Tarefa a executar:
Retome o texto sobre o estudo da Unifesp acerca do efeito do ensino de música no desempenho escolar, dando-lhe continuidade a partir da última frase apresentada.

Bloco de texto:
§ §

Um estudo
recente conduzido pelo departamento de psiquiatria da Universidade Federal de
São Paulo (Unifesp) encontrou evidências de que o ensino de música tem efeito
positivo no desempenho acadêmico de crianças e adolescentes, além de melhorar
suas habilidades de leitura. A pesquisa é a primeira no mundo a mensurar esse
impacto. Os resultados serão publicados neste mês no periódico científico PLoS
One.
De acordo
com o pesquisador Hugo Cogo Moreira, pós-doutorando da Unifesp e autor da
pesquisa, as investigações sobre o tema realizadas até hoje se restringem a
teorias que explicam por que a música afeta o desenvolvimento intelectual de
crianças em idade escolar. "Nunca, porém, essas teorias foram testadas
dentro da sala de aula. Por isso, tudo o que tínhamos até agora era puramente
teórico. Essa falta de evidências me levou a encabeçar o primeiro estudo
clínico sobre o assunto."
Para a
pesquisa, Moreira selecionou dez escolas da rede pública de São Paulo. Em cada
uma delas, participaram do experimento 27 estudantes com idades entre 8 e 10
anos que comprovadamente apresentavam dificuldades de leitura. As instituições
foram então separadas em dois grupos: o primeiro, chamado intervenção, recebeu
aulas de música três vezes por semana durante cinco meses; o segundo, chamado
controle, não recebeu nenhum tipo de atenção especial. A função do segundo
grupo é servir de base para comparação.
Nas escolas
do primeiro grupo, as aulas foram ministradas por dois professores. A
preocupação era garantir que as lições não seriam interrompidas – quando um
professor faltava, havia outro profissional de plantão. Os docentes também
foram avaliados a cada 15 dias pela equipe da Unifesp para garantir que as
aulas seguiam os mesmos padrões em todas as escolas, evitando assim que um
determinado grupo de alunos fosse privilegiado ou prejudicado
involuntariamente. Em sala, as crianças foram estimuladas a compor, cantar,
improvisar e fazer exercícios rítmicos utilizando uma flauta doce barroca,
principal instrumento usado na pesquisa.

§ §

Dados:
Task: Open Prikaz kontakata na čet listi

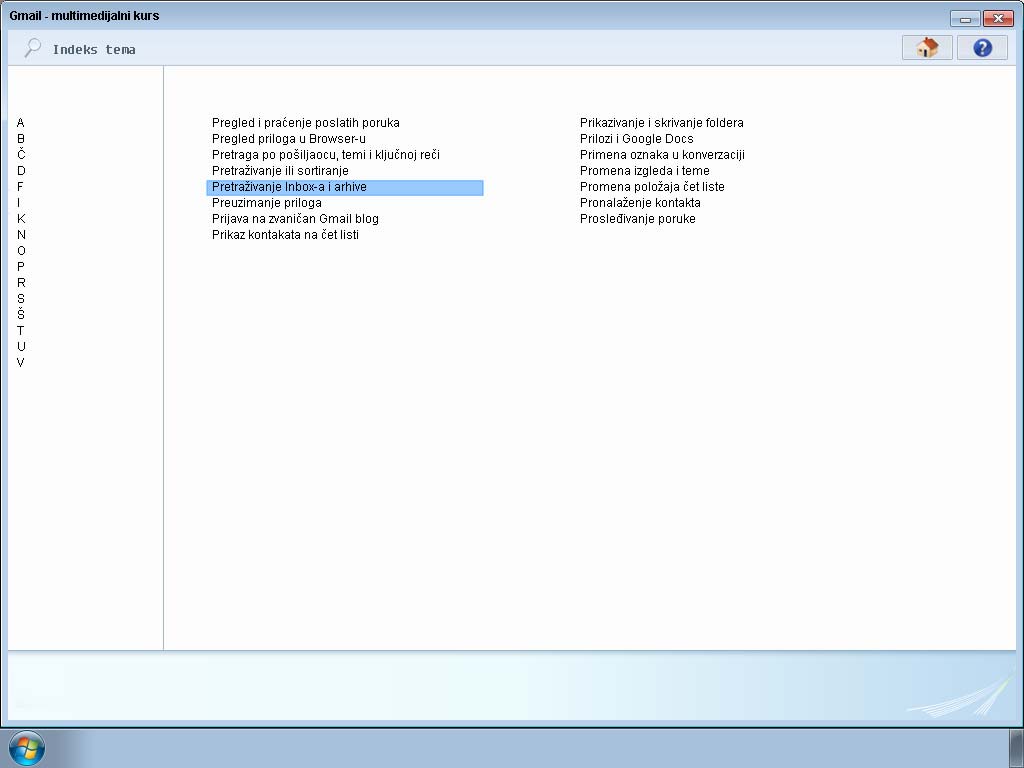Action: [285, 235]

§ §

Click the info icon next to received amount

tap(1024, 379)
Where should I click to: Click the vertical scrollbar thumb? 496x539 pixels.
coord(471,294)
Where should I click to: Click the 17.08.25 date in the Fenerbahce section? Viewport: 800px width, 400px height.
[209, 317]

§ §

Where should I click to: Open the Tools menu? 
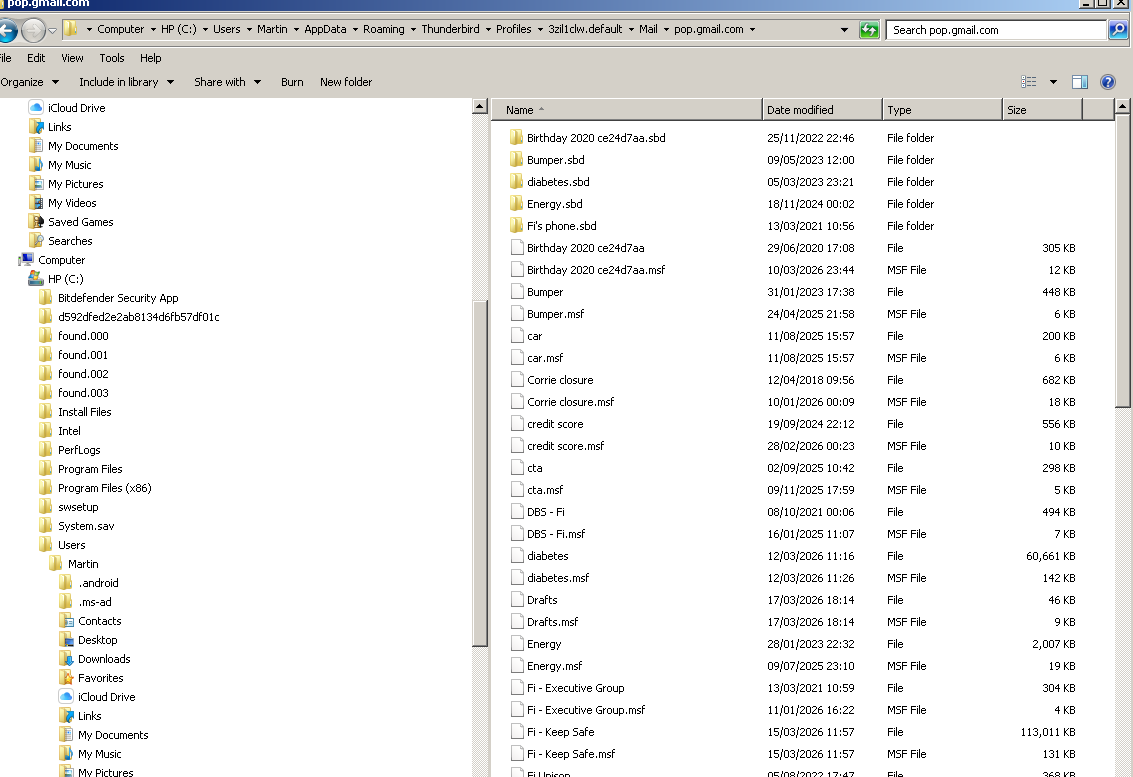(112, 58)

§ §

Resposta:
Ao fim da
investigação, foram feitas duas análises dos dados. Na primeira, as crianças
que tiveram aulas de música foram comparadas àquelas que estavam nas
escolas-intervenção mas que não compareceram a nenhuma aula. Os alunos que
assistiram a todas as aulas foram capazes de ler corretamente, em média, 14
palavras a mais por minuto, demostrando maior fluência. Além disso, foi
constatado que, a cada bimestre, a nota final na disciplina de português dessas
mesmas crianças aumentou em média 0,77 ponto, o que significa mais de 3 pontos
ao fim de um ano letivo. Em matemática, o crescimento registrado foi um pouco
inferior, mas igualmente significativo: 0,49 ponto a cada bimestre, ou 1,9
ponto ao fim do ano.
Na segunda
análise conduzida por Moreira, o estudo comparou as crianças das
escolas-intervenção com as das unidades-controle. Os resultados foram menos
expressivos do que os da primeira análise, mas apontaram igualmente para uma
melhora no desempenho acadêmico. As notas de matemática e de português subiram,
respectivamente, 0,25 e 0,21 ponto por bimestre, ou 1 e 0,8 ponto até o fim do
ano letivo. Houve melhora também no tocante à leitura: as crianças do primeiro
grupo leram corretamente 2,5 palavras a mais por minuto. "Por se tratar de
um estudo pioneiro, ele não é conclusivo em relação ao impacto real das aulas
de música, mas certamente oferece indícios fortes o suficiente para que novas
pesquisas investiguem a fundo o tema", diz o pesquisador.
De acordo
com a lei nº 11.769, todas as escolas públicas e privadas do Brasil devem
incluir o ensino de música em sua grade curricular. A lei não precisa, contudo,
se as aulas devem ser dadas em todas as séries ou como devem ser incluídas na
rotina escolar. Também não há informação sobre a carga horária mínima.
Apesar das
evidências de que o conteúdo musical pode ter um impacto positivo no desempenho
acadêmico dos alunos, os especialistas alertam: antes de inchar o currículo
acadêmico com novas disciplinas, é preciso garantir que o aprendizado das
disciplinas essenciais – o que ainda não acontece no Brasil.